The public trust doctrine can cause this fundamental transformation in property law because it is has become an amorphous legal concept.3 The doctrine traditionally applied to harbors and navigable waters; it required the state to hold these harbors and waters in trust for public use. In that limited context, the public trust has existed alongside private property in natural resources. Modern variations of the public trust doctrine, however, often extend a public trust to virtually all waters, other natural resources, and/or over the environment as a whole.4 One recent proposed initiative in Colorado, discussed later in this article, would have extended the public trust to include all of the environment, even scenery.
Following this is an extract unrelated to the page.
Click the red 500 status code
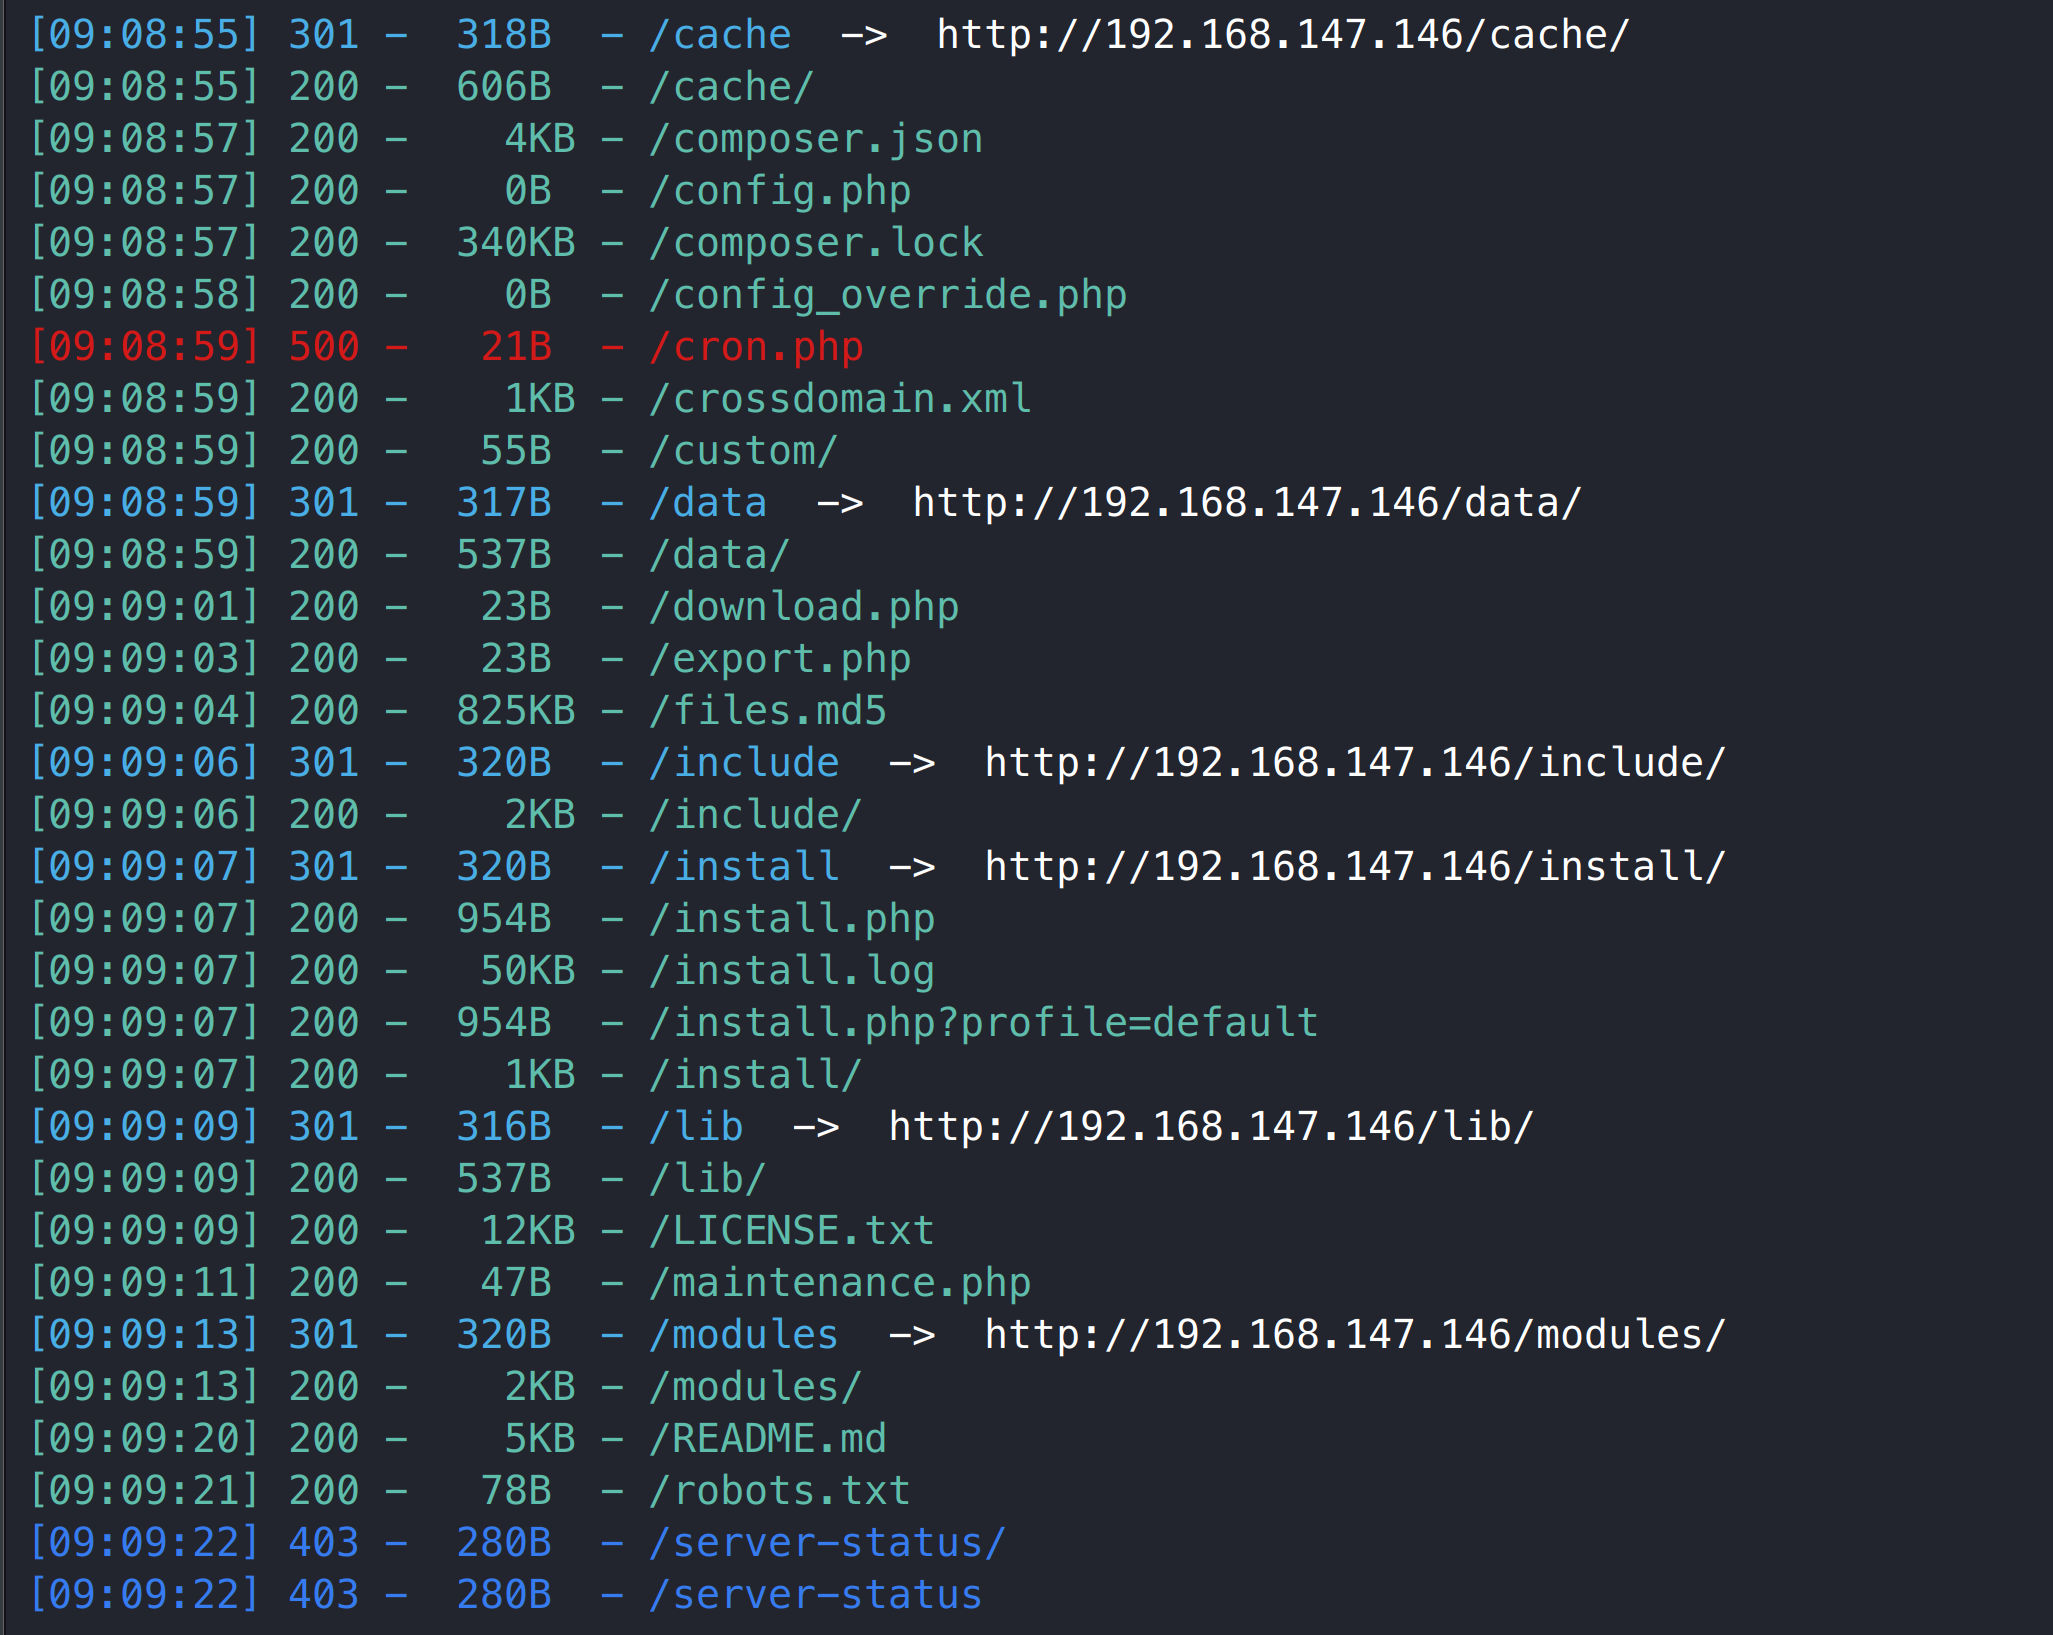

This article explores the effect that the public trust doctrine would have on property rights in Colorado. It begins by tracing the history of the public trust doctrine, then explores the effects of public trust-related environmental rights laws or constitutional provisions in other states, and then examines the tectonic shift in property rights that these public trust ballot initiatives could cause in Colorado. It builds on a previous article that analyzed the impacts of proposed public trust initiatives on Colorado water law5 by examining how the recent public trust initiatives would affect private property rights in water, minerals and other natural resources.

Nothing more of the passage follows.